I’m Jen and I have a confession to make … I am a bonafide wine-o who works at a brewery. Thankfully there are many parallels between my passion and the industry I work in that can explain such a confused state of being. Please allow me a few historical references and personal experiences to make sense of my dilemma and explain my passion.
My part in this story starts in the late ’90s with a boyfriend who worked for Robert Mondavi. Arguably America’s greatest wine ambassador ever, Mondavi’s lessons focused on how wine was part of the gracious way of living and not about the snooty Sommelier at the fancy restaurant. I learned that wine, in its simplest form, was a naturally occurring gift from nature. It wasn’t about the feasts of kings and queens but more about a mealtime beverage for the common man that signified the importance of family, conversation, and the land from which it came.
Both wine and beer are both truly a reflection of the land from which they came. The French have a neat word to describe this — terroir — meaning a “sense of place”. Searching for that sense of place has taken me to some far off lands that have been making wine for as long as time has been recorded. The hook was set and off I went into this delicious obsession.
Being so close to North America’s greatest wine regions was very convenient along the way. But after a few trips to Napa and Sonoma I realized something interesting: most big wineries and fancy tasting rooms had missed the point entirely. These places were not about being gracious or sharing the fruits of their labor but more about exclusiveness and a false sense of privilege. Stand in line, pay your money, taste our wine, buy something from the gift shop, get back on your tour bus and leave.

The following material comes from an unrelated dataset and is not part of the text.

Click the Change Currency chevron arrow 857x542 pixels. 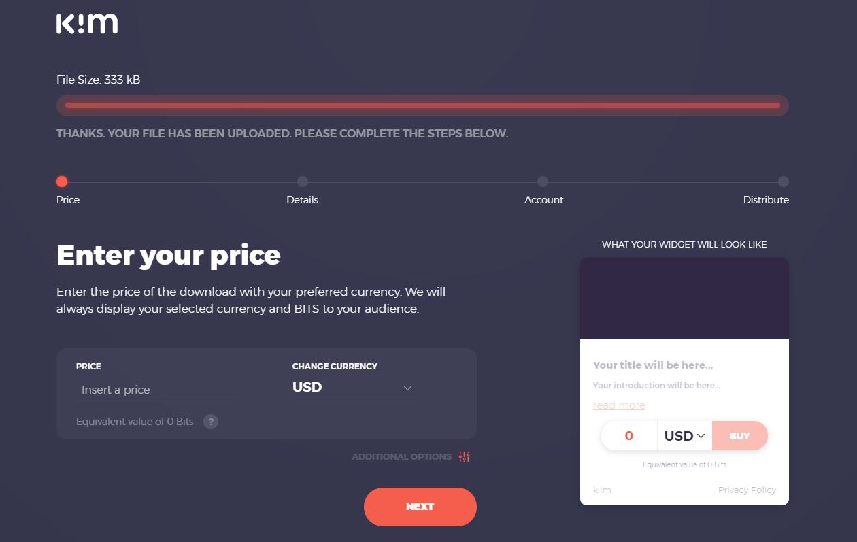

It was a trip to Santa Barbara wine country where I first felt the spirit of true wine country hospitality and a willingness to take people on a journey from the dirt where it grew, to the glass that I drank it from. I was refreshed to see and meet people like Bruno D’Alfonso and Ken “Byron” Brown pouring and discussing their wines in a simple tasting room at the winery. Imagine that, the guy who made it is actually here telling his story and why the wine in my glass was special. Now I was inspired (or buzzed?), or maybe both. I had to see more.
My pilgrimage to the Old World of winemaking came in 2004 and what I found was life changing. While traveling through the great communes of Burgundy, France I happened across a familiar tale of big business buying up small wineries and vineyard owners at a very swift pace. It was one particular family’s response to the promise of riches that made a huge impression on me. Facing economic challenges and a dwindling family presence in their 6th generation vineyards, the offer of 5 million euros to sell was a handsome payday and life changing opportunity for a struggling family of farmers. One of the daughters was off in Paris with a successful veterinary practice when she heard of the offer. She decided to liquidate her practice and move back home to work in the family business instead of letting it be sold. It was a choice to live a life of passion for meager returns that kept a family and a tradition alive. The magic and history of this place was in the air. You could smell the intoxicating aroma of fermentation. It was a way of life for these people. Not the riches of the big city and big money and certainly not the super space age winery. It was real and it was simple.
How could I take this feeling home with me? How could I remind myself in my daily hustle and grind that life is about more than what you have or drive? For me it is simple, I pull the cork and that pop instantly takes me back. Family, friends, conversation, and laughter with a good meal and a glass wine. The true essence of life and measure of riches. What could possibly be better?